Long distances and densely clustered physical banking infrastructure in urban areas mean that getting to a bank is incredibly challenging, with people living 15 kilometres from a branch on average. In contrast, most Africans are never more than 200 metres from M-Pesa agents, who are quite visible and easily accessible.
Mobile accounts also come without the prohibitive and penal charges associated with holding a bank account in Africa. High fees are a barrier to participation in the financial system, but there are none attached to mobile payment accounts.
The extra services available are an additional and crucial reason why the mobile economy is outperforming traditional banks who are finding it increasingly difficult to catch up. For example, it’s incredibly difficult to secure a loan through conventional means as most people have limited ability to provide collateral, and many are without consumer rating data.
With mobile accounts, though, M-Pesa and Safaricom have access to data; this means they can generate the information needed to offer a loan. Hundr of micro-loans are given out every day; in fact, the small amounts that most people need to borrow aren’t available in the conventional system, filling another gap in the market.
Person-to-person lending is also an important feature, which gives people access to more widely distributed and resilient networks that can provide emergency funds in the event of floods or natural disaster, for example. Prior to this, it was very difficult to get access to funds outside of your immediate network. Business resilience has increased; this demonstrates how mobile payments are influencing the increase in Kenyans’ wealth.
Perhaps the biggest success of mobile payments, though, comes in how they have revolutionised the way money moves in the African economy. Before M-Pesa, small businesses were sending physical cash via a bus or taxi to pay money to suppliers in big cities, in neither efficient nor safe transactions. Undoubtedly, it’s at the lower levels of the economy that the biggest impact has been seen. In fact, 87% of Kenyans now have a mobile account, meaning that they are now able to transfer funds with incredible ease.

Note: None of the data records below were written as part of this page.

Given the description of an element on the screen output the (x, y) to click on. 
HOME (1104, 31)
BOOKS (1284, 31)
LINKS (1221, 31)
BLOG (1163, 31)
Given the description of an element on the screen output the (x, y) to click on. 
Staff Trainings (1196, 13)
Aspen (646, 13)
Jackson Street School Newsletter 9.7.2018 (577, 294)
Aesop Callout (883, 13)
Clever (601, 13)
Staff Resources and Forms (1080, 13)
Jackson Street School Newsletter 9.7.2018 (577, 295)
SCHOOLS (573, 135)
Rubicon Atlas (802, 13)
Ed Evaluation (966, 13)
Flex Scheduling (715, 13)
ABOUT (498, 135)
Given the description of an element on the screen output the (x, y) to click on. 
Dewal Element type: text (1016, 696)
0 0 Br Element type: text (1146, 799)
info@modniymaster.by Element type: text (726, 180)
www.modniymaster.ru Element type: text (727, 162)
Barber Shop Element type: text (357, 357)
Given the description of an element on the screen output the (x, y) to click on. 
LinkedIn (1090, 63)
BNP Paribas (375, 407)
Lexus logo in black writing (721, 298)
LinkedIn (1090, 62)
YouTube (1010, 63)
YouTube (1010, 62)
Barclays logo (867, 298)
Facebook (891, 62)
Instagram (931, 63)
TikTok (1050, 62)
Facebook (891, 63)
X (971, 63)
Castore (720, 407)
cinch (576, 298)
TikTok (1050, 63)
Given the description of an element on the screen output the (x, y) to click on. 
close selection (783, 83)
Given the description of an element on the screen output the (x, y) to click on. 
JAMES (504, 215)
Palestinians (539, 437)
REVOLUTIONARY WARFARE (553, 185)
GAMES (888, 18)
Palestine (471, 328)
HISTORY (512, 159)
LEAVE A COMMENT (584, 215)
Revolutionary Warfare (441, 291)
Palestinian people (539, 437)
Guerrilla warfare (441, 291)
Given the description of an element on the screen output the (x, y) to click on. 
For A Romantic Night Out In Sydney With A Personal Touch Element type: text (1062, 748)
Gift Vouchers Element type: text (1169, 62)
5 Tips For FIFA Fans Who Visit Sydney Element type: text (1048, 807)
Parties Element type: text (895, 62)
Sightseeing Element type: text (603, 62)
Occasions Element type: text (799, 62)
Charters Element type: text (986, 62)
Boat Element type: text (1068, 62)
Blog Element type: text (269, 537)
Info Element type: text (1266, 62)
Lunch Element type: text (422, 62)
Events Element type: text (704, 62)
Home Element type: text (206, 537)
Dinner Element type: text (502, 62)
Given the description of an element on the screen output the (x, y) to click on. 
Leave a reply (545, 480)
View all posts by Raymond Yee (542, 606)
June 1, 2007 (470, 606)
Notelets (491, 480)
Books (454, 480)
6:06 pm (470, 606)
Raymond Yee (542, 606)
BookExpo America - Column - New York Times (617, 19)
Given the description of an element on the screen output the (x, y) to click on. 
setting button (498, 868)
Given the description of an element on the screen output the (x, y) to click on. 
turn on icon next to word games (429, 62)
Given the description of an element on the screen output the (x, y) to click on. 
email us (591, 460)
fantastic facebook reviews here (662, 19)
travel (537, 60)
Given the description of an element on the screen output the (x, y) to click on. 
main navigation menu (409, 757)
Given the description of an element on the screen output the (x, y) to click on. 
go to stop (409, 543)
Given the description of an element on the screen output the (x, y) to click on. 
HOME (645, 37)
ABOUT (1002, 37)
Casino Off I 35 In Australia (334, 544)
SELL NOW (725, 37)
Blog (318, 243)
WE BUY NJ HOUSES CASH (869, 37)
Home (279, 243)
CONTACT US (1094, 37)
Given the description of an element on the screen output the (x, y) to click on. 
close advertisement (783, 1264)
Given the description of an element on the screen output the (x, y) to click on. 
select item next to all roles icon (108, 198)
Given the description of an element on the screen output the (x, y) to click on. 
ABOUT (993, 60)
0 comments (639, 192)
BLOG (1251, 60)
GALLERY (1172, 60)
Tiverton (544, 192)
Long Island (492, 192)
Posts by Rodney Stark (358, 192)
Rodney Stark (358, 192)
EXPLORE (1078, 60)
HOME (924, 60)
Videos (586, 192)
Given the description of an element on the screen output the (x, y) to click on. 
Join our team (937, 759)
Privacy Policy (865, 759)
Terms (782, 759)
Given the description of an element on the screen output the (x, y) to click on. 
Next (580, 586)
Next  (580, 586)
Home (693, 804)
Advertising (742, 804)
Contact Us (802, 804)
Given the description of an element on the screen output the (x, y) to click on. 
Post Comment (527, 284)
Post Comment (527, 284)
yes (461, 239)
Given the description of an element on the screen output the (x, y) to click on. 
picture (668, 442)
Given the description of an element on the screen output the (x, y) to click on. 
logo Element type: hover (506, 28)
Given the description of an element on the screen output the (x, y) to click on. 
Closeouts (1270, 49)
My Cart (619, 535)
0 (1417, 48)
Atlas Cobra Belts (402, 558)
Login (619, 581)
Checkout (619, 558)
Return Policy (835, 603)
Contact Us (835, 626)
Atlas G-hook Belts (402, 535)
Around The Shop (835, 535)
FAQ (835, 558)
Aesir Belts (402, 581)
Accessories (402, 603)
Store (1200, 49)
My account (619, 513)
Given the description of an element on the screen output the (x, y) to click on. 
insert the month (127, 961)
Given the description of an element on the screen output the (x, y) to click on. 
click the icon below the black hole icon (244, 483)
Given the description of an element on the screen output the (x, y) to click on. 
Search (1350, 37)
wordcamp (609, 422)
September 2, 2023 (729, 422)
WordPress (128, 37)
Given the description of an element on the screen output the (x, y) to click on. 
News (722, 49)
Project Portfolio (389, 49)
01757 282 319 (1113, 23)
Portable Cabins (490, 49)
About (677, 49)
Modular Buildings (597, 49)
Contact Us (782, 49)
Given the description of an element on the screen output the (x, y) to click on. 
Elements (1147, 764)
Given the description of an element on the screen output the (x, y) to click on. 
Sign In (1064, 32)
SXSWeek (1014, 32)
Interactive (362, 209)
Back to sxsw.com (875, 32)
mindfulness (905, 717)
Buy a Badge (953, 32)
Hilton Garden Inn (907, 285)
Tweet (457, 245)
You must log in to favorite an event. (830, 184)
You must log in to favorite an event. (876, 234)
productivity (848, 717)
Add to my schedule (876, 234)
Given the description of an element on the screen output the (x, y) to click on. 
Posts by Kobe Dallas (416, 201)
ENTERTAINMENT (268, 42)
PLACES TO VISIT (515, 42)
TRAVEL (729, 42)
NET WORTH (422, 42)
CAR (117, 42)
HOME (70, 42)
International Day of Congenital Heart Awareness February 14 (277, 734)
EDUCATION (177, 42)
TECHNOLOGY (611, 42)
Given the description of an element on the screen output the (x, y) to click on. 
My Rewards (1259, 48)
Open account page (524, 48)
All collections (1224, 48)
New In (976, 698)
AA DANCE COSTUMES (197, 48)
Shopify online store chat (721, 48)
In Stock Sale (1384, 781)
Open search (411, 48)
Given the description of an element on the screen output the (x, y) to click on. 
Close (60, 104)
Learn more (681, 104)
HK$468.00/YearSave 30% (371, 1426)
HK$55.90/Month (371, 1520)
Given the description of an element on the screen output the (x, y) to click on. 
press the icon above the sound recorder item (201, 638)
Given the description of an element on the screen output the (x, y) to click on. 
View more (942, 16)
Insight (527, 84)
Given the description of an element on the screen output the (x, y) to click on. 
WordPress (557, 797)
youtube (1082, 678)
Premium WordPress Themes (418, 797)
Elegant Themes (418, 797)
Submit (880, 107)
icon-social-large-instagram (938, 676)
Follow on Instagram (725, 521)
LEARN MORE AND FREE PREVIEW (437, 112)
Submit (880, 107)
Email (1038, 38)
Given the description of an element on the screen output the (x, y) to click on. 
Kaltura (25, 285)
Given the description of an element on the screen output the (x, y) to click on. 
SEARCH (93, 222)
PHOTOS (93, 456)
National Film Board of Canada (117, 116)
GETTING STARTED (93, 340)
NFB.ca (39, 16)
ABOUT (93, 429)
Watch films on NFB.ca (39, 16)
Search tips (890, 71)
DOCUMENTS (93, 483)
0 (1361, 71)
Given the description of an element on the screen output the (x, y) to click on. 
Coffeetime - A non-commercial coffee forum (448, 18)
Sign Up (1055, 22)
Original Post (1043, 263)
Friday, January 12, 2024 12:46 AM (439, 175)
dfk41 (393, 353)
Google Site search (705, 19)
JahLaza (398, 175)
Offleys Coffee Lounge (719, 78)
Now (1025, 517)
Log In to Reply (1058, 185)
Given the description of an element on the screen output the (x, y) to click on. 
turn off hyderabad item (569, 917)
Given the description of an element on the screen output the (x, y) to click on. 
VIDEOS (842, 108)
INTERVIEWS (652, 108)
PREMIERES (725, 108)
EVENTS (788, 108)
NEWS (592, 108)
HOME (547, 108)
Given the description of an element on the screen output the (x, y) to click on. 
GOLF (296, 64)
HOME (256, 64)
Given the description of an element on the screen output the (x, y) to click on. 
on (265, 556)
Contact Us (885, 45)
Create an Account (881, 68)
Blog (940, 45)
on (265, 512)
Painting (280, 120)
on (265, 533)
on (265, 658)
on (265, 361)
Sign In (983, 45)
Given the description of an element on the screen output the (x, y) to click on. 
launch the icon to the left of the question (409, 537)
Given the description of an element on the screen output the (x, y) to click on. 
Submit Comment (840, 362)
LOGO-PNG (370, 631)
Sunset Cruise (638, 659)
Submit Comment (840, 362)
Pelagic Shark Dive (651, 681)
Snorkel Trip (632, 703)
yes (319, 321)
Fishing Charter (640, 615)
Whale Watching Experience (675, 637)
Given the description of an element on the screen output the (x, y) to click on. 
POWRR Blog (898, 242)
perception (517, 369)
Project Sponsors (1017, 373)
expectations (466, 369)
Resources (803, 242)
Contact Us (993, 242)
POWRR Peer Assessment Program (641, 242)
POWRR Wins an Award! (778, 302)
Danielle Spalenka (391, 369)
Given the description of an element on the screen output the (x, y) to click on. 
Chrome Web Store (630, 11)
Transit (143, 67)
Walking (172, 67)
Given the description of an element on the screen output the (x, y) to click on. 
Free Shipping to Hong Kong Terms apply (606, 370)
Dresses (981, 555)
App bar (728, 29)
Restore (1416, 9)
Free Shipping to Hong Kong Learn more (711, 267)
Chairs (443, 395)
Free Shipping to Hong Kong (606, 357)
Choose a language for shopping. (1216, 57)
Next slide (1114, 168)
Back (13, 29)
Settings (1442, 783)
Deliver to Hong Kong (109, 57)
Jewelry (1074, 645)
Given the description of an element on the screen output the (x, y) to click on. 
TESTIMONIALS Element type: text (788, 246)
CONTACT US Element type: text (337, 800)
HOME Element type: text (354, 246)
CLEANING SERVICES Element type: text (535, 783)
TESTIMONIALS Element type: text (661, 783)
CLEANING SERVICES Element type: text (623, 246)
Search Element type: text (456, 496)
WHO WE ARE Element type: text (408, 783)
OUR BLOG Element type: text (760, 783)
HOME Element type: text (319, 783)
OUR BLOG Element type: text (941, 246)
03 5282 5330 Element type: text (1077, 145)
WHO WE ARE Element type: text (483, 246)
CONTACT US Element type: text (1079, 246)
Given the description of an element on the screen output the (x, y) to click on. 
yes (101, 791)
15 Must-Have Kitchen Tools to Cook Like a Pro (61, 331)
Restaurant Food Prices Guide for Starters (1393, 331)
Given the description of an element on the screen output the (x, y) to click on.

Safaricom’s M-Pesa is the largest player in the market by some distance, with 26 million users compared with the next biggest rival Air Term, which has four million customers. As Safaricom also owns the majority of Kenya’s mobile infrastructure, it enjoys an almost total monopoly over the mobile payments space.
Underpinning this dominance is its significant strategic importance to the Kenyan economy. The Kenyan government is a holder in Safaricom and therefore has an interest in ensuring its success, as it benefits in several ways. The state brings in significant revenues through tax and dividends, for example, and also has access to vast amounts of information about its citizens that is then used by the Central Bank of Africa.
M-Pesa also brings people who had previously been unable to participate into the economy with their physical cash; this ensures they’re no longer susceptible to risks posed by criminal activities that are a critical challenge for Kenyan business owners. As a result, ordinary and less well-off people now have much more opportunity, which is not only a social good, but also a chance for the government to collect more revenue through taxes.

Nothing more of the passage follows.